Residents of Sudan's besieged city of al-Fashir have been taking refuge in underground bunkers to try to protect themselves from drones and shells after intensifying attacks on displacement shelters, clinics and mosques.
Famine-stricken al-Fashir is the Sudanese army's last holdout in the vast, western region of Darfur as it battles the paramilitary Rapid Support Forces (RSF) in a civil war that has raged for two-and-a-half years.
The conflict, which erupted from an internal power struggle, has triggered ethnic killings, drawn in foreign powers and created a massive humanitarian crisis.
The army has been gaining ground elsewhere in Sudan, but Darfur is the RSF's stronghold where it aims to base a parallel government, potentially cementing a geographical splintering of the country.
More than one million have fled al-Fashir during an 18-month siege by the RSF, according to the UN, but it has become dangerous and expensive to leave. An estimated quarter of a million civilians remain, and there are fears of mass reprisals if the city falls.
STRUGGLE TO AVOID DRONE STRIKES
Many of those still in the city have dug bunkers for protection after repeated strikes on civilians, according to more than a dozen residents reached by phone as well as footage obtained and verified by Reuters.
The residents described avoiding drones by limiting movements and large gatherings during daytime, and not using lights after dark.
"We can only bury people at night, or very early in the morning," said Mohyaldeen Abdallah, a local journalist. "It's become normal for us."
Five residents said drones have followed civilians into areas where they gather, such as clinics. "When you're walking around you stick to the wall like a gecko so the drone won't see you go inside," said Dr. Ezzeldin Asow, head of al-Fashir's now-abandoned Southern Hospital.
At one shelter in al-Fashir's Abu Taleb school at least 18 people were killed in the week from September 30 by bombardment, a drone attack and an RSF raid, said Abdallah, who visited the site before and after the attacks.
Footage verified by Reuters showed the school's shattered ceilings and scarred walls.

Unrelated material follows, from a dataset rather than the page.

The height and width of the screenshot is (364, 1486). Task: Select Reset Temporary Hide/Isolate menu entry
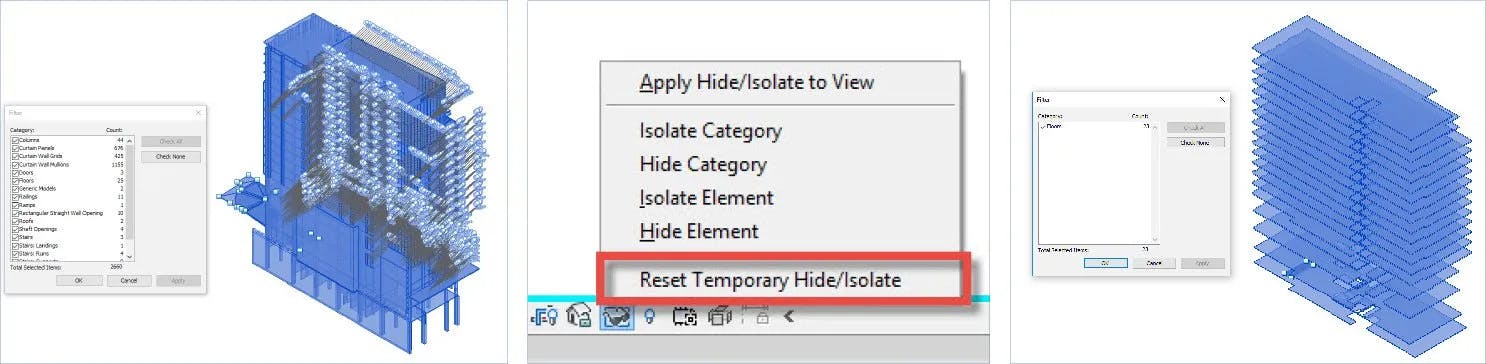pos(770,280)
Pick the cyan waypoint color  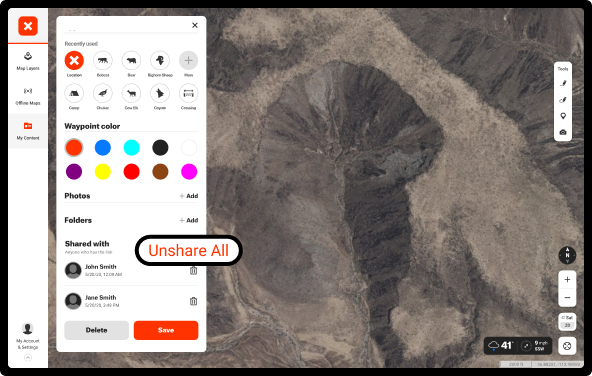tap(131, 148)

On the school grounds, it showed a dead body lying outside a shipping container buried in the ground to create a shelter, with sandbags around the entrance.
Neither the army nor the RSF responded to written requests or calls seeking comment on the incidents at Abu Taleb school and elsewhere in al-Fashir.
Residents captured in the footage blamed the RSF for attacks. Reuters could not independently verify who was responsible.
"They don't distinguish between civilians and soldiers, if you're human they fire at you," Khadiga Musa, head of the North Darfur health ministry, told Reuters by phone from al-Fashir.
The RSF and its allies have been blamed for waves of ethnically driven violence in Darfur during the war, with the US determining last year that they had committed genocide. Its leadership denies ordering such attacks and says rogue soldiers will face justice.
In a statement on October 12, the RSF said al-Fashir was "devoid of civilians". The army and allied self-defence fighters and former rebels had "turned hospitals and mosques into military barracks and rocket launchers," the RSF said.
The Sudanese army, which has denied responsibility for civilian deaths, has also used drones in al-Fashir.
REPEATED ATTACKS ON SECOND SHELTER
On October 10-11 another displacement shelter, Dar al-Arqam, located on university grounds that also house a mosque, suffered repeated strikes. The centre's manager, Hashim Bosh, recorded 57 dead including 17 children, among them three babies.
"They were aiming at the mosque. They attacked right after Friday prayer," he said in a voice note to Reuters, describing the first strike. A second strike, he said, came from a drone that followed people running to another shipping container used as a shelter.
The next morning four more shells hit during dawn prayers, Bosh said. Residents interviewed in footage taken by local activists and verified by Reuters confirmed the attacks.
The footage also showed what appear to be 10 bodies covered in sheets at the site, a child-sized body covered by a small prayer rug, and several bodies, mangled and uncovered, inside the container.
Satellite imagery published by the Yale Humanitarian Research Lab (HRL) on October 16 showed six impact points on Dar al-Arqam's buildings.
BODIES SCATTERED IN THE STREETS
According to HRL, as of October 4 the RSF had extended earthen barriers to almost fully encircle al-Fashir.
As a result, activists warned last week that even ambaz, an animal feed people had resorted to eating, had become unavailable.
Activists from a local network, the al-Fashir Resistance Committee, say on average 30 people a day are dying from violence, hunger, and disease.
So many bodies were scattered in the streets that it was a health risk, according to the Abu Shouk Emergency Response Room, a volunteer network.
Those who spoke to Reuters said they feared being kidnapped, robbed, or killed if they left.
"Al-Fashir is basically lifeless," said a member of the Abu Shouk Emergency Response Room who only gave his first name, Mohamed. "But leaving is even more dangerous than staying."